Nurse Sarah Miller administering the COVID-19 vaccine to nurse Emily Lian recently in Hermantown.
Nurse Sarah Miller administering the COVID-19 vaccine to nurse Emily Lian in Hermantown. Credit: St. Louis County Public Health & Human Services Dept.

In 2020, residents of long-term care (LTC) facilities accounted for 23% of Minnesota’s total COVID-19 cases and experienced 81% of total COVID-19-related deaths. More than $150 million has been spent in emergency health response at LTC facilities in Minnesota. It’s been just over two years since the pandemic. The omicron variant is still hitting long-term care facilities, with many reported cases in these facilities.

Some of the main issues associated with this problem include the lack of total workforce vaccination, poor-quality control and regulation and the vulnerability of LTC facilities residents. However, there is an urgent need to address the low staff COVID-19 vaccination rates as data suggests a strong correlation between COVID-19 incidence among LTC facilities staff and residents.

But how can Minnesota reduce the incidence and death rates of COVID-19 cases in LTC facilities in Minnesota as COVID-19 continues to linger in our communities? To connect the dots looking forward, we must look backward. Some of the problems that plague LTC facilities can tie back to their history in the United States. These include the historical social acceptance of poor infrastructure and services provided by LTC facilities, the lack of financial protection for low-income older adults who do not qualify for Medicaid, and the industrialization of LTC facilities.

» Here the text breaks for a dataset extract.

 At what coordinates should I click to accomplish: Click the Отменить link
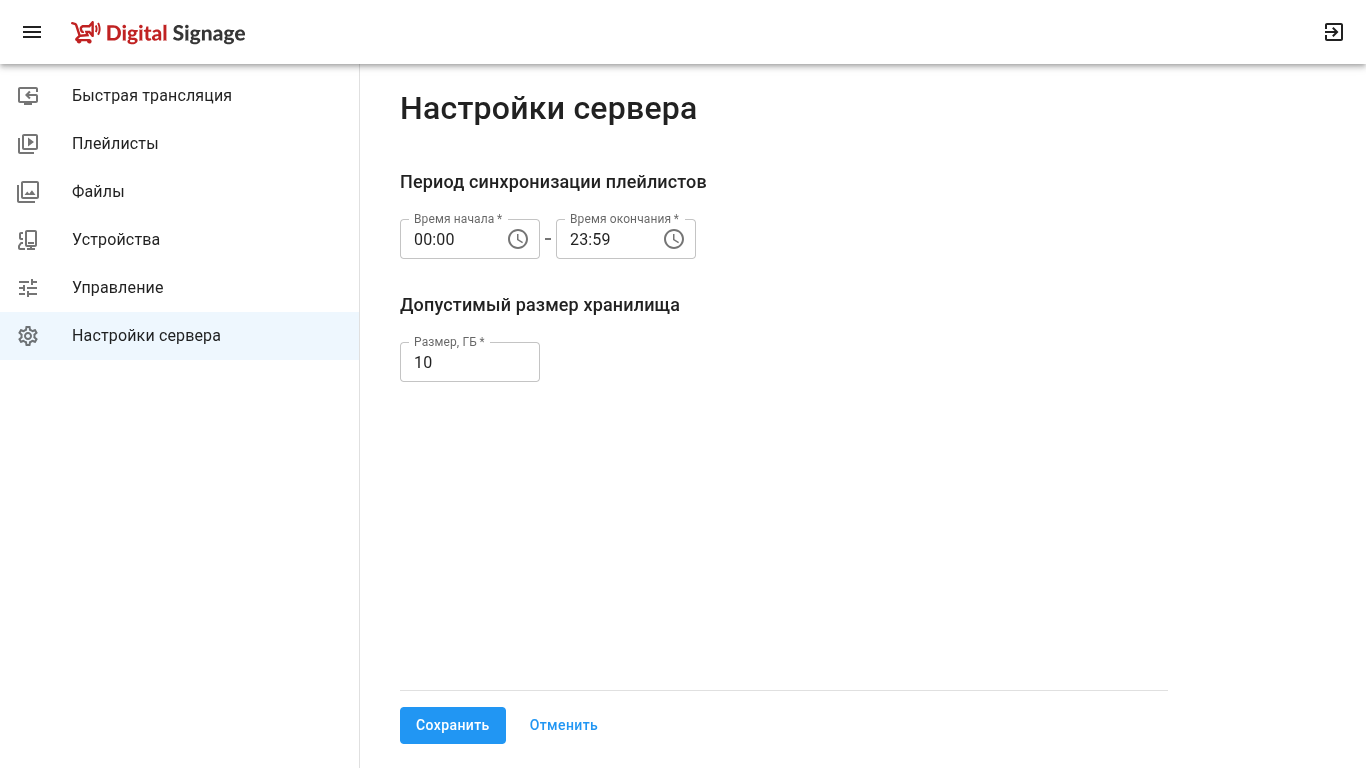(563, 725)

Although recent efforts such as the five-point battle plan unveiled by Gov. Tim Walz aim to solve this issue by providing personal protective equipment against COVID-19 and improving the staffing levels in LTC facilities in Minnesota, it has only somewhat been successful in tackling this issue. Due to the pandemic, LTC facilities still report inadequate COVID-19 protective equipment like face masks and low staffing levels. Nonetheless, the five-point battle plan serves as a window of opportunity for effective health policies to tackle the disproportionately high incidence and death rates among residents of LTC facilities in Minnesota.

In my opinion, a definitive solution to this problem is to create a task force within Minnesota to distribute funds to LTC facilities with at least 80% fully vaccinated staff. This policy proposal mirrors the Center for Medicaid and Medicare Services (CMS) vaccination requirements for health care providers, which requires health care workers participating in Medicare and Medicaid to be fully vaccinated or lose their federal funding.

The health care system has historically responded to financial incentives. The CMS’s total workforce vaccination mandate for the health care system has laid the foundation for this policy to be very successful. Following its implementation, vaccination rates in nursing homes have risen. Current data show that the COVID-19 booster shot rate is comparable to the national average for adults over 65 years of age. Therefore, creating a task force to distribute COVID-19 relief funds to only qualifying LTC facilities with at least 80% total workforce vaccination should complement the CMS’s mandate to improve the vaccination rates across all LTC facilities in Minnesota.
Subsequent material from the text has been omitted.